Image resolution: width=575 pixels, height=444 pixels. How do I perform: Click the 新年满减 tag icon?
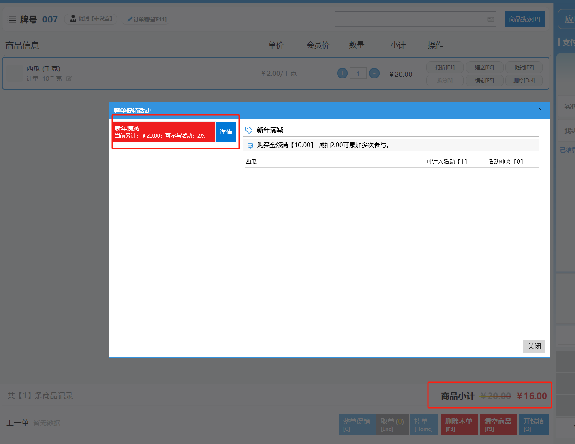coord(249,130)
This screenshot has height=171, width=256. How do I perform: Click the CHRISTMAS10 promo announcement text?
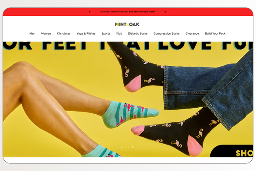click(127, 12)
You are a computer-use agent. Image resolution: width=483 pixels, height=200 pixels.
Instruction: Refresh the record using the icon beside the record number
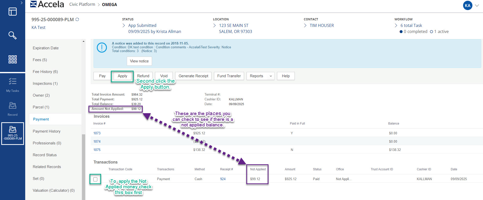[x=77, y=19]
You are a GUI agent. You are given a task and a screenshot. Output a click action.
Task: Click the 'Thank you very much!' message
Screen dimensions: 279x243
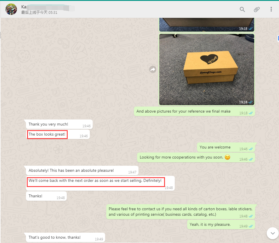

########################################

▸ **PROBLEM TO SOLVE**: Only the lines from the one containing "You are a computer-use" through the last line of the entries above belong in the copy; reproduce them exactly and drop every picture.

▸ **ANSWER FOR THIS EXERCISE**:
You are a computer-use agent. Image resolution: width=483 pixels, height=200 pixels.
Instruction: Refresh the record using the icon beside the record number
[x=77, y=19]
You are a GUI agent. You are given a task and a screenshot. Output a click action.
Task: Click the 'Thank you very much!' message
Screen dimensions: 279x243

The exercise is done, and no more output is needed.